==== RECORDS TO PROCESS ====

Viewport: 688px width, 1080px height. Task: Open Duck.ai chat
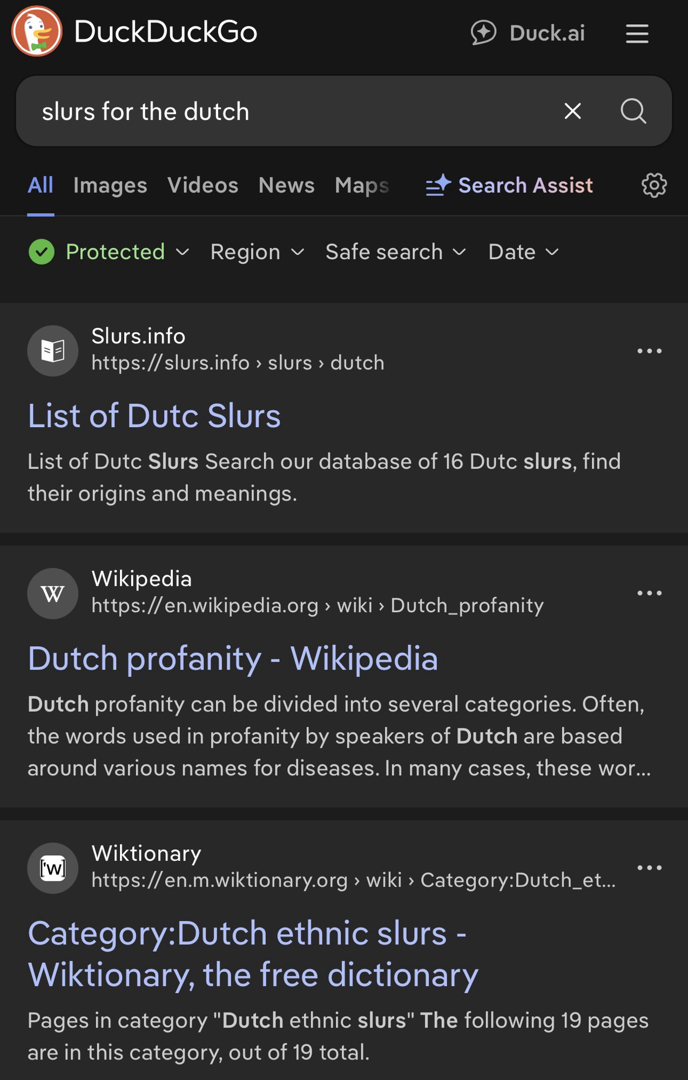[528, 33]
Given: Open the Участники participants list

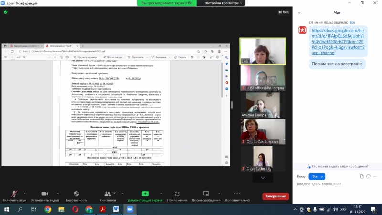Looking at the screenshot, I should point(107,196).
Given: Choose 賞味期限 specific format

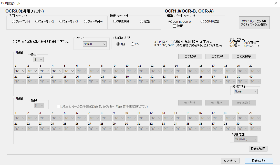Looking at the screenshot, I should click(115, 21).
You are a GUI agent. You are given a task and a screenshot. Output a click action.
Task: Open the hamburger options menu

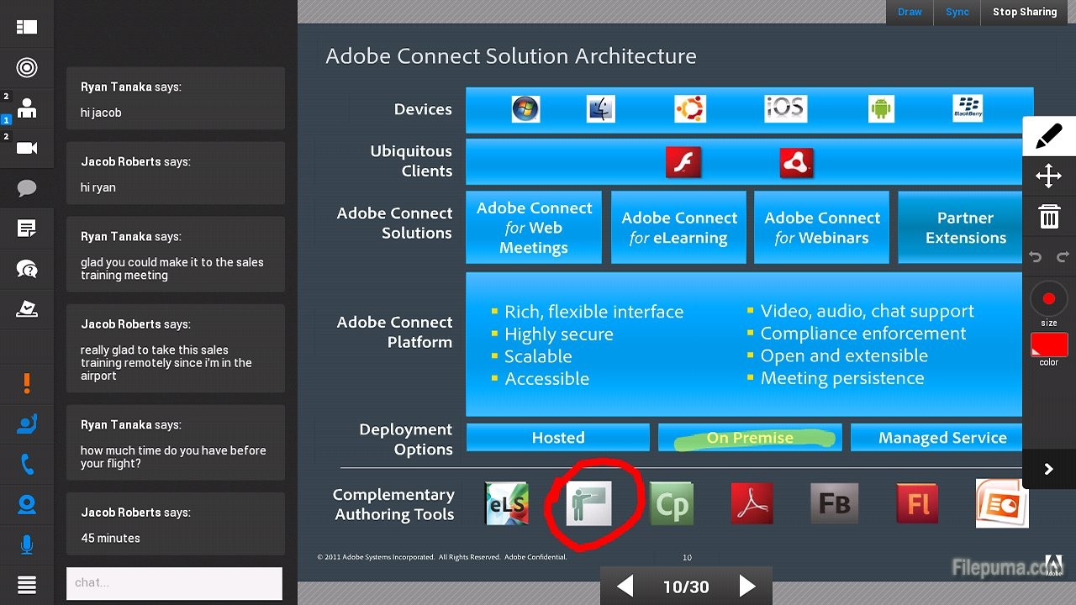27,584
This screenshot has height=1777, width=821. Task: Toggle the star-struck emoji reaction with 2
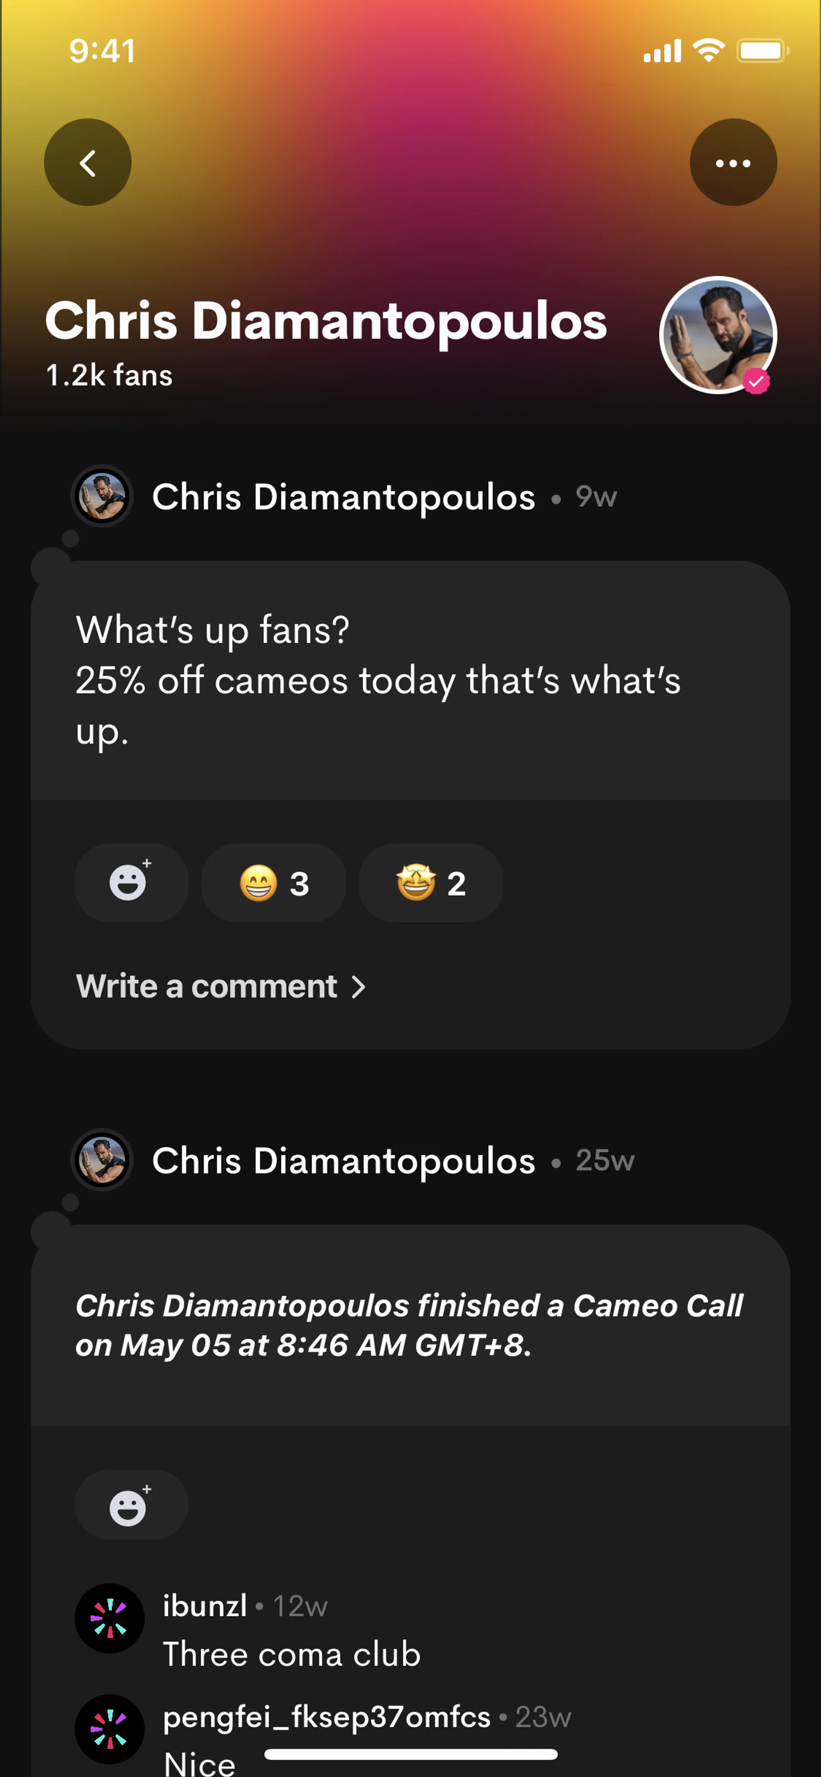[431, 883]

====

## EXERCISE
Reproduce every record in full. Leave out the images.

## SOLUTION TO THE PROBLEM
Viewport: 688px width, 1080px height. Task: Open Duck.ai chat
[528, 33]
Given: Open the Участники participants list

Looking at the screenshot, I should point(107,196).
Given: Choose 賞味期限 specific format

Looking at the screenshot, I should click(115, 21).
You are a GUI agent. You are given a task and a screenshot. Output a click action.
Task: Open the hamburger options menu

27,584
This screenshot has height=1777, width=821. Task: Toggle the star-struck emoji reaction with 2
[431, 883]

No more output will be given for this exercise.